## WHAT THE TASK REQUIRES
List all lines of the data that include the string "agent".

- Opening Delimiter -

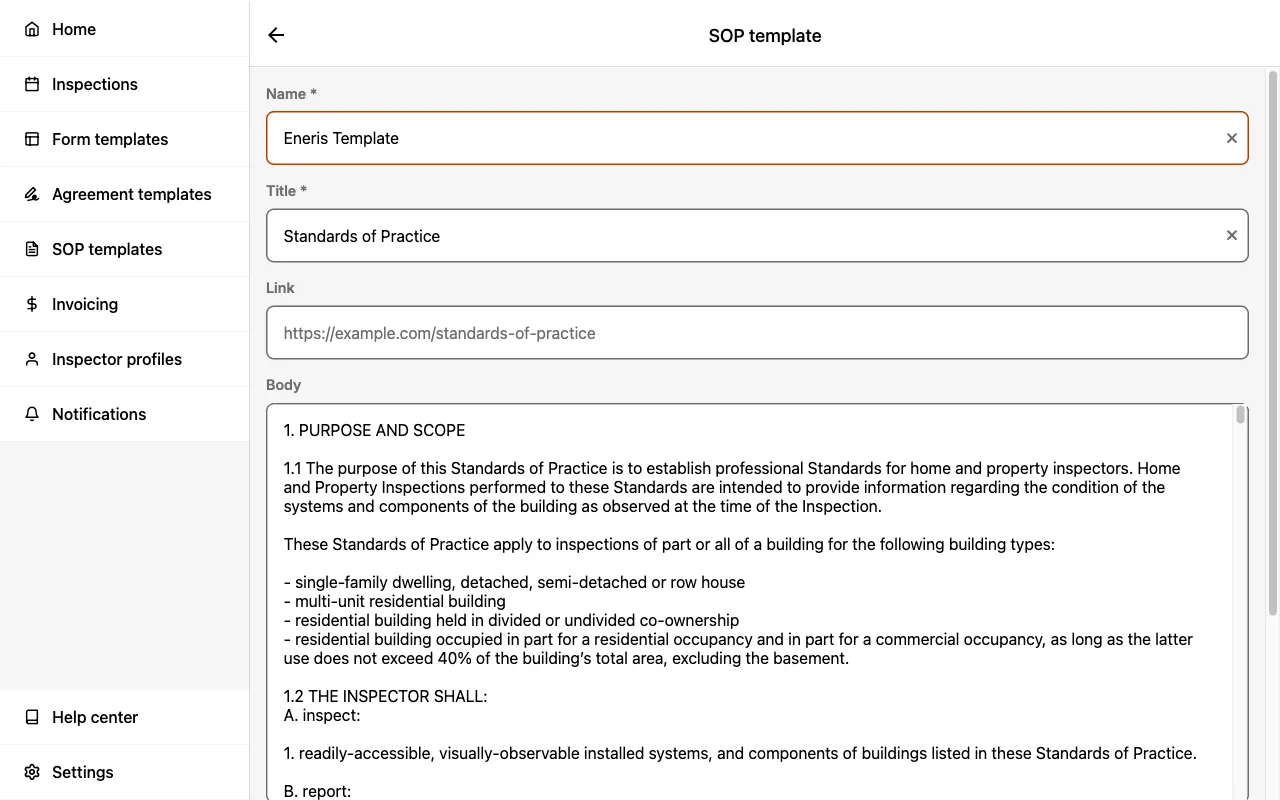Open Settings using the gear icon
The height and width of the screenshot is (800, 1280).
pos(32,772)
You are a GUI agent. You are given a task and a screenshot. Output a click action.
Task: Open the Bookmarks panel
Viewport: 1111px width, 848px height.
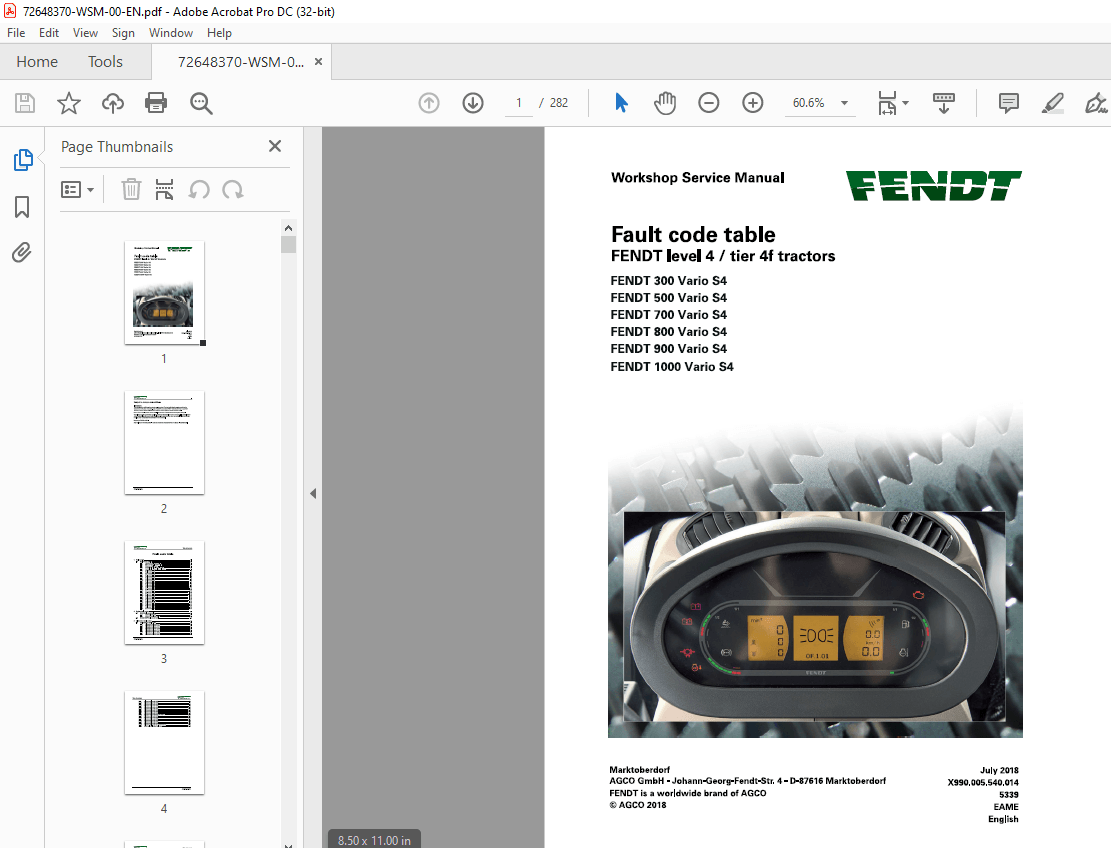21,206
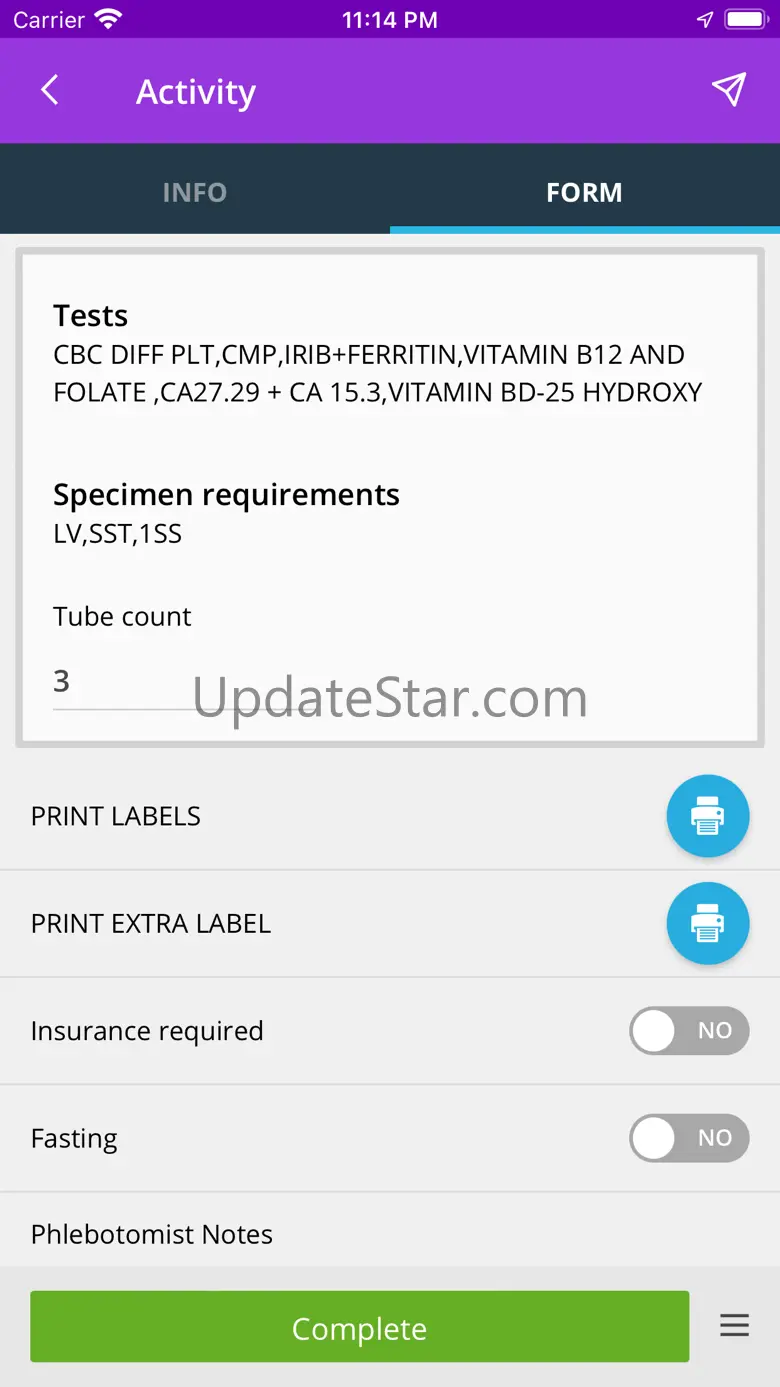
Task: Tap the Tests list text
Action: [378, 373]
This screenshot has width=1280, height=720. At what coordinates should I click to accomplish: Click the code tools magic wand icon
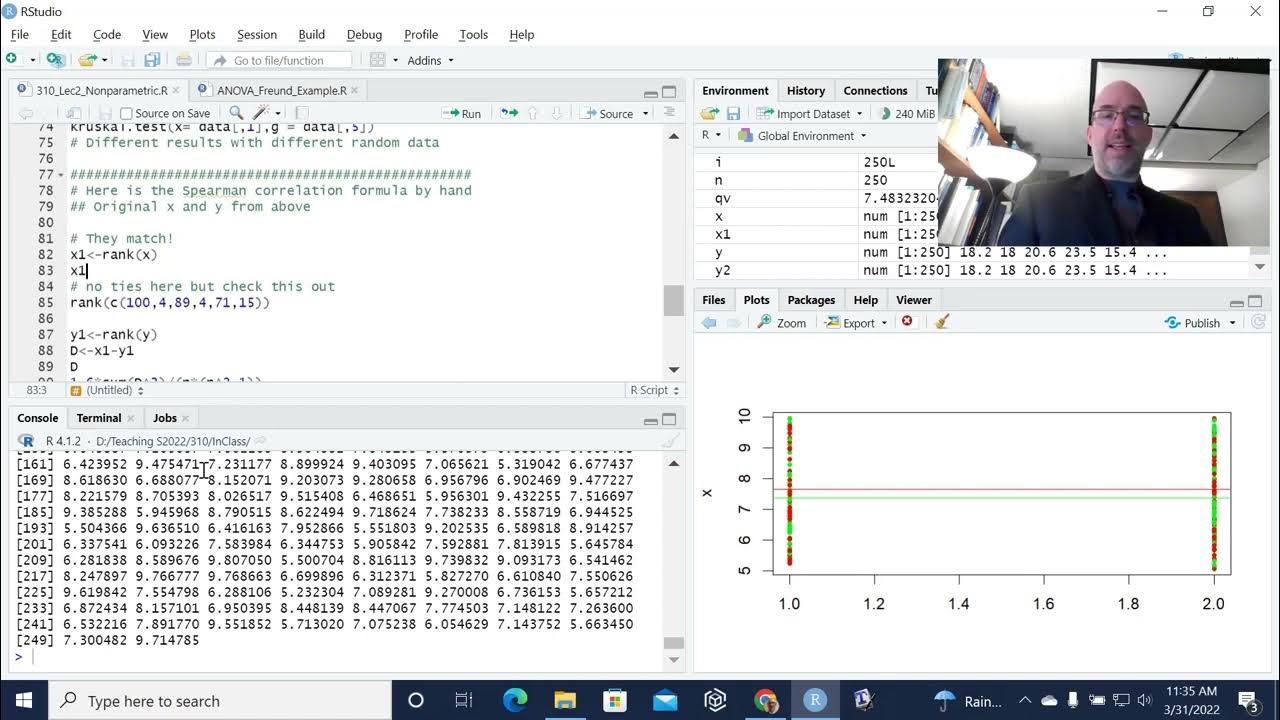pos(262,113)
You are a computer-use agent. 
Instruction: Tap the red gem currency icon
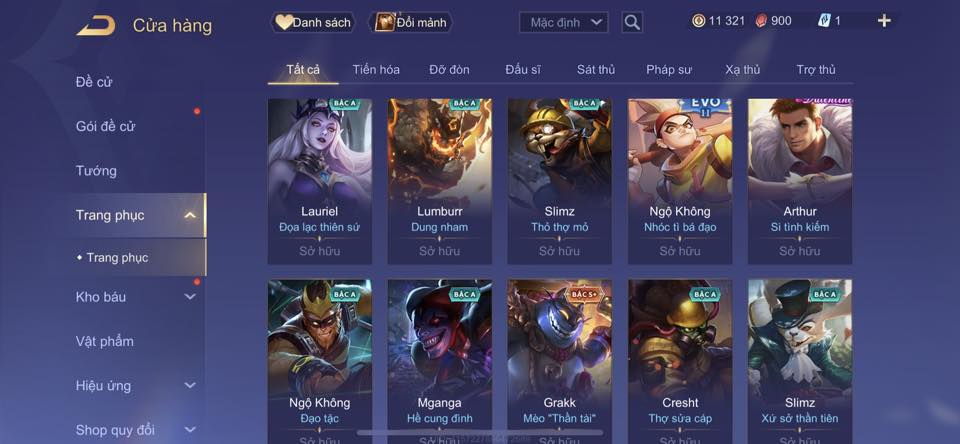760,21
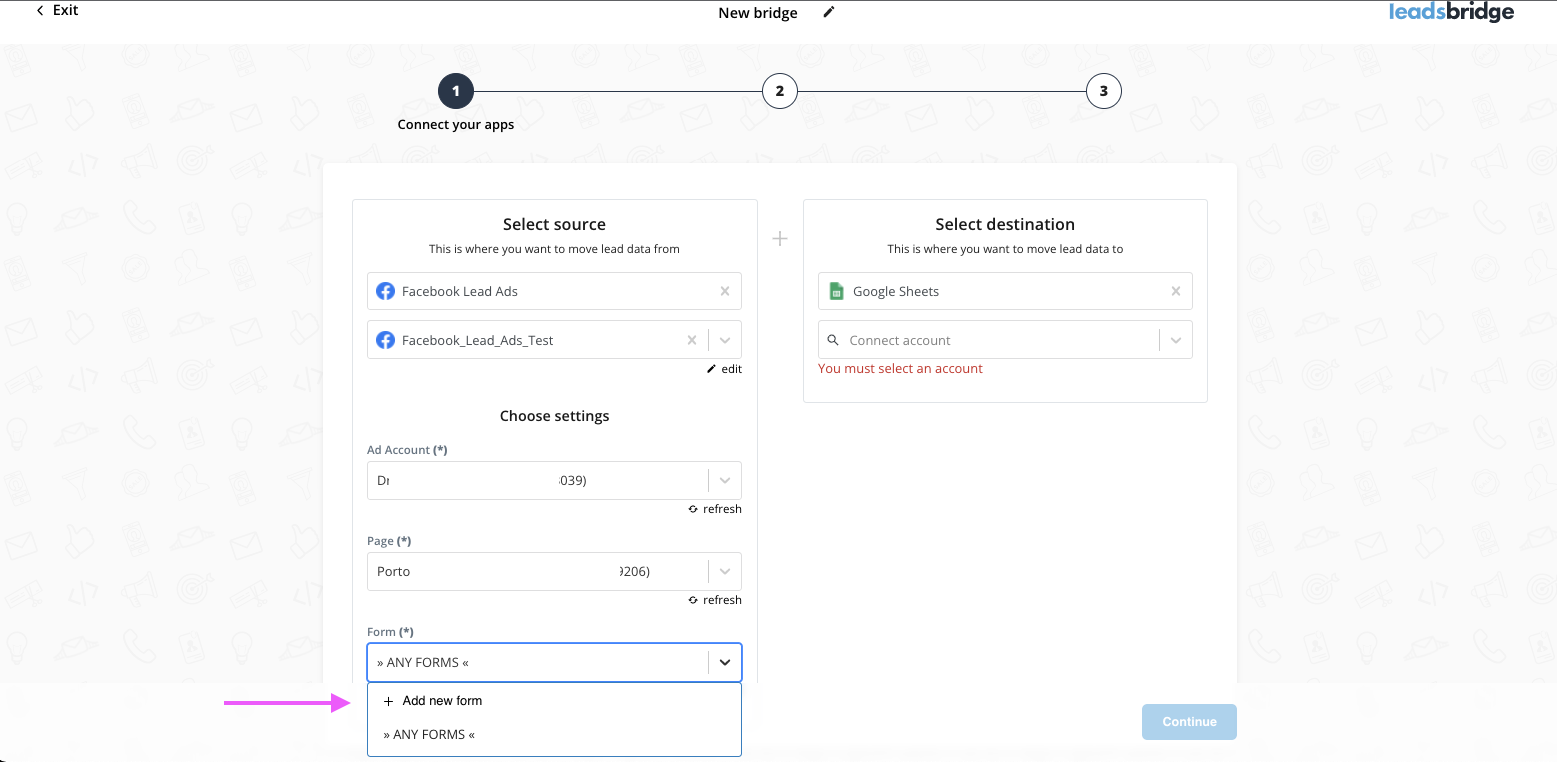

- Closing Delimiter -

## ANSWER TO THIS TASK
You are a GUI agent. You are given a task and a screenshot. Output a click action.
You are a computer-use agent. 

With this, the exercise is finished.